The day after, military officials came to the village to draft young men into the army. Seeing that the son's leg was broken, they passed him by. The neighbors congratulated the farmer on how well things had turned out.

"We'll see" said the farmer.
"Stocks are overvalued!"

We'll see.

"Bond rates can only go up!"

We'll see.

"Gold is going to take a decade to un-wind!"

We'll see,"

"With rates near 0%, cash is trash!"

We'll see.

Re: New to Permanent Portfolio

Posted: Sun Feb 05, 2017 8:15 am
by Kbg
According to some sources 85% of hold time your portfolio is in drawdown and 15% is peaking from the previous high. Get used to things going down.

Re: New to Permanent Portfolio

Posted: Sun Feb 05, 2017 6:44 pm
by stuper1
Hey blue ruin, great post. Of course I'd heard that parable before, but it really is appropriate for thinking about permanent portfolio performance. It seems that at least one asset is always looking bad, and that the asset that goes up to help is often the one least expected to do so.

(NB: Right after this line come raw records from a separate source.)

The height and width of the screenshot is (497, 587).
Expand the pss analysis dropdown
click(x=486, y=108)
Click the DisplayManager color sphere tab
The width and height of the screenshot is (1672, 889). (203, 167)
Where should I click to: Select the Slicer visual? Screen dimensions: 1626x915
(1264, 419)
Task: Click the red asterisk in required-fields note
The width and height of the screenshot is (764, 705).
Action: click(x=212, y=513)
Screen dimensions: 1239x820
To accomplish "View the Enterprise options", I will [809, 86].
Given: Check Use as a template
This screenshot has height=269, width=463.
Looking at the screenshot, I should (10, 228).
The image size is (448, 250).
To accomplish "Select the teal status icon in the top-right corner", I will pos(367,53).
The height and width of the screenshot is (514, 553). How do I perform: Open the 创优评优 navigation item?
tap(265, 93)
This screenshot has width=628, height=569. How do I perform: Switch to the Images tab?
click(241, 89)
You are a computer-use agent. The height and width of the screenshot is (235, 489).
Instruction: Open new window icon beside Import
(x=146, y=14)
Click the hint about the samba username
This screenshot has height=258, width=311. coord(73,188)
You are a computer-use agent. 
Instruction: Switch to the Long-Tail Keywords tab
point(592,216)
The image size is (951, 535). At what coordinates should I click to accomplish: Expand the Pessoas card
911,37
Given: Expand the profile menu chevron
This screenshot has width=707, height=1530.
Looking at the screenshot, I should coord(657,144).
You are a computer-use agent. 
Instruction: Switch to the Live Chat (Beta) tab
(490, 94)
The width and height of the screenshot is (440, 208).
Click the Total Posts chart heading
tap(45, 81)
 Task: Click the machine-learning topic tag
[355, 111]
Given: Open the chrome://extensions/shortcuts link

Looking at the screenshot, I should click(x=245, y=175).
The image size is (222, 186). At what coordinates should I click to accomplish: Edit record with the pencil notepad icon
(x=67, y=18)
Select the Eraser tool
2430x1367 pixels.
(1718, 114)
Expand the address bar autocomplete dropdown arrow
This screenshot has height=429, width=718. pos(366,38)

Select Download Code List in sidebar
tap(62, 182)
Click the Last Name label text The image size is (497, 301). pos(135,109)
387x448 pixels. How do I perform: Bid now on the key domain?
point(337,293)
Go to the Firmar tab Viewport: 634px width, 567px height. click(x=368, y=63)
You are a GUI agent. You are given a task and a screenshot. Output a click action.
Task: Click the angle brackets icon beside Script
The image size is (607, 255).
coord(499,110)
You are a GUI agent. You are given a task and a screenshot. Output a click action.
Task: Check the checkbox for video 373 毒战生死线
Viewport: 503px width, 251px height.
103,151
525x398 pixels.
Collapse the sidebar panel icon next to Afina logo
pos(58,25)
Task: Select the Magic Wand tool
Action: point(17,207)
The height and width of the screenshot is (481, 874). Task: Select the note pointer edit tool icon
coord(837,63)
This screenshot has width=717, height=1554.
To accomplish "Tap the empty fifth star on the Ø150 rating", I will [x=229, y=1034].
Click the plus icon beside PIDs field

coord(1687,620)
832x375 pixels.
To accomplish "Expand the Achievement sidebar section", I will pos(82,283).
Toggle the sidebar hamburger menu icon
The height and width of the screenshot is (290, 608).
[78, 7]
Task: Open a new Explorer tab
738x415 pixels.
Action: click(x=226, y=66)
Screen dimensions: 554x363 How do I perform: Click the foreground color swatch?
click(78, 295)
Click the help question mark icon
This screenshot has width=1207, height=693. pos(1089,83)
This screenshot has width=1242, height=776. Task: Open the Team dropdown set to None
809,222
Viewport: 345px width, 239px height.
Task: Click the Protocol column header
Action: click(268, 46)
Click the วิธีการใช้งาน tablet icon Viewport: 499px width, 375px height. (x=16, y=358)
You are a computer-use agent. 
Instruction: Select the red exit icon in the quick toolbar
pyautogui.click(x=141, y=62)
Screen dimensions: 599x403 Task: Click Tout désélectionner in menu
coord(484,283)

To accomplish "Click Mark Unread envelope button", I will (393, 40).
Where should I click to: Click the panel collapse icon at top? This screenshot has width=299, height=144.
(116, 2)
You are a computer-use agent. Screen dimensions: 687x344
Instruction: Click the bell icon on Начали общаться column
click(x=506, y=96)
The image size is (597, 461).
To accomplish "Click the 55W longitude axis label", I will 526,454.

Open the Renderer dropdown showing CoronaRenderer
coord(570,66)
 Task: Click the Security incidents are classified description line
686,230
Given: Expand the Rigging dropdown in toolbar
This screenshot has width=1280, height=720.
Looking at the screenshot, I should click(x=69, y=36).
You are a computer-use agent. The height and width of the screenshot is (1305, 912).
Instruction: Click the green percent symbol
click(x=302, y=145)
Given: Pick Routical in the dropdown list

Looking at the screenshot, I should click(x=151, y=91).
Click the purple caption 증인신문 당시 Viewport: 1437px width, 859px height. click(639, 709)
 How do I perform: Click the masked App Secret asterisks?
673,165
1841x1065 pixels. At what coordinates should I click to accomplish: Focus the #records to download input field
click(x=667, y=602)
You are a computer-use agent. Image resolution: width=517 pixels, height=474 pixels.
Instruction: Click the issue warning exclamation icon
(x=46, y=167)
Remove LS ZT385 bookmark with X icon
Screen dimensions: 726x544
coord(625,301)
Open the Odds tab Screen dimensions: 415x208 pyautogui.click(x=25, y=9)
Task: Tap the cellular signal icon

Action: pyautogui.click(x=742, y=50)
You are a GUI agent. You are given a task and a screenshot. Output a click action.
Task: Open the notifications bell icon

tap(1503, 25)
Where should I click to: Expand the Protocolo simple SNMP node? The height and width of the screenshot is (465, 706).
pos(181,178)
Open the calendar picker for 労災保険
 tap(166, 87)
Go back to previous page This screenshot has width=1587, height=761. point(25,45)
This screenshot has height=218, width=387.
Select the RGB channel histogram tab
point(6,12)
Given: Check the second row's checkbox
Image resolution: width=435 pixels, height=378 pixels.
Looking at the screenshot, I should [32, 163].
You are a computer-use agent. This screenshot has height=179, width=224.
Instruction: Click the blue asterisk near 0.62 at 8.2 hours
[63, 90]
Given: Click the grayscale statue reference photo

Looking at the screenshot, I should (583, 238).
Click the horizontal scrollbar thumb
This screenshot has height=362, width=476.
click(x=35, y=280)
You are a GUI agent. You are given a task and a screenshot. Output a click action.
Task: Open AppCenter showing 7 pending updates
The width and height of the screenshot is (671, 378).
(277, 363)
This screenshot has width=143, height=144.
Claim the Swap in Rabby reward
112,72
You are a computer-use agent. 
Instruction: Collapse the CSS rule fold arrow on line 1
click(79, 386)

Re: New to Permanent Portfolio

Posted: Sat Feb 18, 2017 8:41 pm
by eufo
With regards to my earlier statement about preference to narrower bands to capture gains... let me put some qualifiers on that. My calculations were based on a non-taxable account using commission free ETFs. Taxable accounts or situations that would involve a lot of friction (trading fees) should be broader banded to avoid grinding away capital.

Markets trend and they countertrend. We never know which it's going to be. Assuming no friction or taxes... in a countertrending instrument, frequent rebalancing creates a gain from no movement. This is enough reason to enjoy frequent rebalancing in my mind.

Letting winners run is more profitable right until they turn over and suddenly we're overweight in something that often is seeing a steep decline, while likely underweight something that is making a huge comeback. Broader bands rely more on market timing than narrow bands, because to truly enjoy the fruits of broader bands, they need to be near reversals. If we miss the reversal by even just a percentage point, we may give all those potential gains right back.

We can't know the future, so, in my opinion, it's best to stick as close to our preferred asset allocation as we can (within reason).